DESCRIPTION OF THE TASK
Please put every line of all the items below into a single numbered list, leaving out the blank lines.

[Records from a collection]
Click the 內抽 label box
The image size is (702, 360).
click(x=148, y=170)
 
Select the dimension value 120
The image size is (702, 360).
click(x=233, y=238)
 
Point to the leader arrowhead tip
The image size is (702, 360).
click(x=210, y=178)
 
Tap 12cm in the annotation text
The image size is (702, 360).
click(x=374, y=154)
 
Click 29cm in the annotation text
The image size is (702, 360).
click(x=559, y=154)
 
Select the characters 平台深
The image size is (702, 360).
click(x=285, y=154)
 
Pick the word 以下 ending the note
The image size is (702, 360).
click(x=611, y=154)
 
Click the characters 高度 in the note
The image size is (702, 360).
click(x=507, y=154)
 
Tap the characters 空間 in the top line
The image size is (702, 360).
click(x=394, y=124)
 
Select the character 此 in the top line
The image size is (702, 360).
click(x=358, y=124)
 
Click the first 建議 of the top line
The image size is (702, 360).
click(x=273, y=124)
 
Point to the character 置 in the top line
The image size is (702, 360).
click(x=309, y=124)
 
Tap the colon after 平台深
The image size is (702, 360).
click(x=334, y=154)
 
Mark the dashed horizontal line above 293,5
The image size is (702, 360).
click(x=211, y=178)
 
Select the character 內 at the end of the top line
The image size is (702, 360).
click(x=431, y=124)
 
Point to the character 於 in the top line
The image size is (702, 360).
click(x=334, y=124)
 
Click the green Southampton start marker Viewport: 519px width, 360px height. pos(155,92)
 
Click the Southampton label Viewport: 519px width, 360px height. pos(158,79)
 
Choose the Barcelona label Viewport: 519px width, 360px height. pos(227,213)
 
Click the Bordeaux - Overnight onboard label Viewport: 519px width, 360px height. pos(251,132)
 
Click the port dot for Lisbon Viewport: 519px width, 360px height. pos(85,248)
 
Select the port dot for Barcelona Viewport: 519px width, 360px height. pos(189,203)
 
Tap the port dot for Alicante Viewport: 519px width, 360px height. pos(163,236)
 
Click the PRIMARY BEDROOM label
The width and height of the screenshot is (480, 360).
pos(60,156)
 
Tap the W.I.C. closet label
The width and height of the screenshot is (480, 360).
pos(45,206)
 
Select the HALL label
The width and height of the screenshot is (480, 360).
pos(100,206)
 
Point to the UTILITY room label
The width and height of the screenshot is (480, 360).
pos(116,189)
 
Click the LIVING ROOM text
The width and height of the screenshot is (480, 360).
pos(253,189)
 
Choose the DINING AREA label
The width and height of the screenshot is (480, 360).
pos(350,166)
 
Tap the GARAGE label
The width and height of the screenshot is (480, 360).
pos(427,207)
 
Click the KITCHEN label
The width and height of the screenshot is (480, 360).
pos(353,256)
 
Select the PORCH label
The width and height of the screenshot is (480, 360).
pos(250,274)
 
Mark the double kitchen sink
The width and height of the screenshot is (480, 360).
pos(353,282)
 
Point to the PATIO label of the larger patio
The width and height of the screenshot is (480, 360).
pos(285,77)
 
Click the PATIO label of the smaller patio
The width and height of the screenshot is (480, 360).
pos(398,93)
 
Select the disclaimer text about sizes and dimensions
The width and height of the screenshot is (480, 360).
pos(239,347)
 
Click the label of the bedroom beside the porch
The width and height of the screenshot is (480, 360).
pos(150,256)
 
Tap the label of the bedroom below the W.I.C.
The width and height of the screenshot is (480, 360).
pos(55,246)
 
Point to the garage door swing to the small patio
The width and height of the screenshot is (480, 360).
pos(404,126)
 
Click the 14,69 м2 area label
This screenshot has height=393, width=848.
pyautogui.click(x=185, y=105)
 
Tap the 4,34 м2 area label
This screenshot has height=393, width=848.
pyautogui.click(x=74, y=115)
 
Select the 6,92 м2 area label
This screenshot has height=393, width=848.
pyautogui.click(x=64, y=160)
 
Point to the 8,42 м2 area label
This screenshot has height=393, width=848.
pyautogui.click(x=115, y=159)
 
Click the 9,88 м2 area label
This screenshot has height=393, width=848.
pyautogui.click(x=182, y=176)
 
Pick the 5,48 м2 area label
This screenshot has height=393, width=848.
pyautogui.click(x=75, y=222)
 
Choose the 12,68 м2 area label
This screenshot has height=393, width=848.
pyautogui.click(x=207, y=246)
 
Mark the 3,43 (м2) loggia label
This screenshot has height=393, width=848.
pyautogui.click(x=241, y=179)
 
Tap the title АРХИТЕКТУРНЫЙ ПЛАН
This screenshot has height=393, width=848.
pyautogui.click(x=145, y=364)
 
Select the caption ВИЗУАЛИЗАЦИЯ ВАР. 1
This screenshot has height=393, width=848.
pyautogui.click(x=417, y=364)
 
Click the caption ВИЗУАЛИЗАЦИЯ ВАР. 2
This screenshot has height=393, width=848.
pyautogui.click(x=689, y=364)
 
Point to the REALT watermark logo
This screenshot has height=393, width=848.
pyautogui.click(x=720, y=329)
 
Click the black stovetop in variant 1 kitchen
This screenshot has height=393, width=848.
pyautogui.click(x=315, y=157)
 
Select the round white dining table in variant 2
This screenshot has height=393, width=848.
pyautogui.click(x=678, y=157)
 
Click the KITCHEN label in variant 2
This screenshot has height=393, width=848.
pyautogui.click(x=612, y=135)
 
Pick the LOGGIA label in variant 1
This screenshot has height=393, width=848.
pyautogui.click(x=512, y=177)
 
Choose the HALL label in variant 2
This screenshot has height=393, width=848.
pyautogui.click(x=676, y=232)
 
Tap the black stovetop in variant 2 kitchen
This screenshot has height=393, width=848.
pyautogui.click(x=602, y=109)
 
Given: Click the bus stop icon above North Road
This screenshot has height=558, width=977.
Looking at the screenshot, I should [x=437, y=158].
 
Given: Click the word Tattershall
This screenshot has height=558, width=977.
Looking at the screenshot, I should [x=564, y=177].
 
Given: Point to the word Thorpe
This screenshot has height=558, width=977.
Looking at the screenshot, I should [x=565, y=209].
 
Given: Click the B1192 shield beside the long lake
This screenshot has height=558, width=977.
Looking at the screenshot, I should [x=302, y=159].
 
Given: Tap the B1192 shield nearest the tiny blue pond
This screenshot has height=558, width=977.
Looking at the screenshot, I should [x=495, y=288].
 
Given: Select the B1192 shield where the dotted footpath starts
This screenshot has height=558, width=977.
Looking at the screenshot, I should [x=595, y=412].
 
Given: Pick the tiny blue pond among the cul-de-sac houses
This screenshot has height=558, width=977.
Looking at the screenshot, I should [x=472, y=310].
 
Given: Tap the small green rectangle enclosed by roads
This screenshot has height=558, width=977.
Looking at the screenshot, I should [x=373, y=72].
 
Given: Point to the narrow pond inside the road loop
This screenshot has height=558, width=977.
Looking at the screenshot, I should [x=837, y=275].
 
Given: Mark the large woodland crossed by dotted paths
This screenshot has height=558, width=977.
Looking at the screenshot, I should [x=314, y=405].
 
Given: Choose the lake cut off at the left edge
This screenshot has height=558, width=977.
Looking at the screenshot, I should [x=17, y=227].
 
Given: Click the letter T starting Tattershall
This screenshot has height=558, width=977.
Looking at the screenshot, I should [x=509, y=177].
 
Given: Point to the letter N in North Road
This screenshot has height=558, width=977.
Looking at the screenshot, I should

EXERCISE SOLUTION
1. Click the 內抽 label box
2. The image size is (702, 360).
3. click(x=148, y=170)
4. Select the dimension value 120
5. The image size is (702, 360).
6. click(x=233, y=238)
7. Point to the leader arrowhead tip
8. The image size is (702, 360).
9. click(x=210, y=178)
10. Tap 12cm in the annotation text
11. The image size is (702, 360).
12. click(x=374, y=154)
13. Click 29cm in the annotation text
14. The image size is (702, 360).
15. click(x=559, y=154)
16. Select the characters 平台深
17. The image size is (702, 360).
18. click(x=285, y=154)
19. Pick the word 以下 ending the note
20. The image size is (702, 360).
21. click(x=611, y=154)
22. Click the characters 高度 in the note
23. The image size is (702, 360).
24. click(x=507, y=154)
25. Tap the characters 空間 in the top line
26. The image size is (702, 360).
27. click(x=394, y=124)
28. Select the character 此 in the top line
29. The image size is (702, 360).
30. click(x=358, y=124)
31. Click the first 建議 of the top line
32. The image size is (702, 360).
33. click(x=273, y=124)
34. Point to the character 置 in the top line
35. The image size is (702, 360).
36. click(x=309, y=124)
37. Tap the colon after 平台深
38. The image size is (702, 360).
39. click(x=334, y=154)
40. Mark the dashed horizontal line above 293,5
41. The image size is (702, 360).
42. click(x=211, y=178)
43. Select the character 內 at the end of the top line
44. The image size is (702, 360).
45. click(x=431, y=124)
46. Point to the character 於 in the top line
47. The image size is (702, 360).
48. click(x=334, y=124)
49. Click the green Southampton start marker Viewport: 519px width, 360px height. pos(155,92)
50. Click the Southampton label Viewport: 519px width, 360px height. pos(158,79)
51. Choose the Barcelona label Viewport: 519px width, 360px height. pos(227,213)
52. Click the Bordeaux - Overnight onboard label Viewport: 519px width, 360px height. pos(251,132)
53. Click the port dot for Lisbon Viewport: 519px width, 360px height. pos(85,248)
54. Select the port dot for Barcelona Viewport: 519px width, 360px height. pos(189,203)
55. Tap the port dot for Alicante Viewport: 519px width, 360px height. pos(163,236)
56. Click the PRIMARY BEDROOM label
57. The width and height of the screenshot is (480, 360).
58. pos(60,156)
59. Tap the W.I.C. closet label
60. The width and height of the screenshot is (480, 360).
61. pos(45,206)
62. Select the HALL label
63. The width and height of the screenshot is (480, 360).
64. pos(100,206)
65. Point to the UTILITY room label
66. The width and height of the screenshot is (480, 360).
67. pos(116,189)
68. Click the LIVING ROOM text
69. The width and height of the screenshot is (480, 360).
70. pos(253,189)
71. Choose the DINING AREA label
72. The width and height of the screenshot is (480, 360).
73. pos(350,166)
74. Tap the GARAGE label
75. The width and height of the screenshot is (480, 360).
76. pos(427,207)
77. Click the KITCHEN label
78. The width and height of the screenshot is (480, 360).
79. pos(353,256)
80. Select the PORCH label
81. The width and height of the screenshot is (480, 360).
82. pos(250,274)
83. Mark the double kitchen sink
84. The width and height of the screenshot is (480, 360).
85. pos(353,282)
86. Point to the PATIO label of the larger patio
87. The width and height of the screenshot is (480, 360).
88. pos(285,77)
89. Click the PATIO label of the smaller patio
90. The width and height of the screenshot is (480, 360).
91. pos(398,93)
92. Select the disclaimer text about sizes and dimensions
93. The width and height of the screenshot is (480, 360).
94. pos(239,347)
95. Click the label of the bedroom beside the porch
96. The width and height of the screenshot is (480, 360).
97. pos(150,256)
98. Tap the label of the bedroom below the W.I.C.
99. The width and height of the screenshot is (480, 360).
100. pos(55,246)
101. Point to the garage door swing to the small patio
102. The width and height of the screenshot is (480, 360).
103. pos(404,126)
104. Click the 14,69 м2 area label
105. This screenshot has height=393, width=848.
106. pyautogui.click(x=185, y=105)
107. Tap the 4,34 м2 area label
108. This screenshot has height=393, width=848.
109. pyautogui.click(x=74, y=115)
110. Select the 6,92 м2 area label
111. This screenshot has height=393, width=848.
112. pyautogui.click(x=64, y=160)
113. Point to the 8,42 м2 area label
114. This screenshot has height=393, width=848.
115. pyautogui.click(x=115, y=159)
116. Click the 9,88 м2 area label
117. This screenshot has height=393, width=848.
118. pyautogui.click(x=182, y=176)
119. Pick the 5,48 м2 area label
120. This screenshot has height=393, width=848.
121. pyautogui.click(x=75, y=222)
122. Choose the 12,68 м2 area label
123. This screenshot has height=393, width=848.
124. pyautogui.click(x=207, y=246)
125. Mark the 3,43 (м2) loggia label
126. This screenshot has height=393, width=848.
127. pyautogui.click(x=241, y=179)
128. Tap the title АРХИТЕКТУРНЫЙ ПЛАН
129. This screenshot has height=393, width=848.
130. pyautogui.click(x=145, y=364)
131. Select the caption ВИЗУАЛИЗАЦИЯ ВАР. 1
132. This screenshot has height=393, width=848.
133. pyautogui.click(x=417, y=364)
134. Click the caption ВИЗУАЛИЗАЦИЯ ВАР. 2
135. This screenshot has height=393, width=848.
136. pyautogui.click(x=689, y=364)
137. Point to the REALT watermark logo
138. This screenshot has height=393, width=848.
139. pyautogui.click(x=720, y=329)
140. Click the black stovetop in variant 1 kitchen
141. This screenshot has height=393, width=848.
142. pyautogui.click(x=315, y=157)
143. Select the round white dining table in variant 2
144. This screenshot has height=393, width=848.
145. pyautogui.click(x=678, y=157)
146. Click the KITCHEN label in variant 2
147. This screenshot has height=393, width=848.
148. pyautogui.click(x=612, y=135)
149. Pick the LOGGIA label in variant 1
150. This screenshot has height=393, width=848.
151. pyautogui.click(x=512, y=177)
152. Choose the HALL label in variant 2
153. This screenshot has height=393, width=848.
154. pyautogui.click(x=676, y=232)
155. Tap the black stovetop in variant 2 kitchen
156. This screenshot has height=393, width=848.
157. pyautogui.click(x=602, y=109)
158. Given: Click the bus stop icon above North Road
159. This screenshot has height=558, width=977.
160. Looking at the screenshot, I should [x=437, y=158].
161. Given: Click the word Tattershall
162. This screenshot has height=558, width=977.
163. Looking at the screenshot, I should [x=564, y=177].
164. Given: Point to the word Thorpe
165. This screenshot has height=558, width=977.
166. Looking at the screenshot, I should [x=565, y=209].
167. Given: Click the B1192 shield beside the long lake
168. This screenshot has height=558, width=977.
169. Looking at the screenshot, I should [x=302, y=159].
170. Given: Tap the B1192 shield nearest the tiny blue pond
171. This screenshot has height=558, width=977.
172. Looking at the screenshot, I should [x=495, y=288].
173. Given: Select the B1192 shield where the dotted footpath starts
174. This screenshot has height=558, width=977.
175. Looking at the screenshot, I should [x=595, y=412].
176. Given: Pick the tiny blue pond among the cul-de-sac houses
177. This screenshot has height=558, width=977.
178. Looking at the screenshot, I should [x=472, y=310].
179. Given: Tap the small green rectangle enclosed by roads
180. This screenshot has height=558, width=977.
181. Looking at the screenshot, I should [x=373, y=72].
182. Given: Point to the narrow pond inside the road loop
183. This screenshot has height=558, width=977.
184. Looking at the screenshot, I should [x=837, y=275].
185. Given: Mark the large woodland crossed by dotted paths
186. This screenshot has height=558, width=977.
187. Looking at the screenshot, I should [x=314, y=405].
188. Given: Choose the lake cut off at the left edge
189. This screenshot has height=558, width=977.
190. Looking at the screenshot, I should [x=17, y=227].
191. Given: Click the letter T starting Tattershall
192. This screenshot has height=558, width=977.
193. Looking at the screenshot, I should [x=509, y=177].
194. Given: Point to the letter N in North Road
195. This screenshot has height=558, width=977.
196. Looking at the screenshot, I should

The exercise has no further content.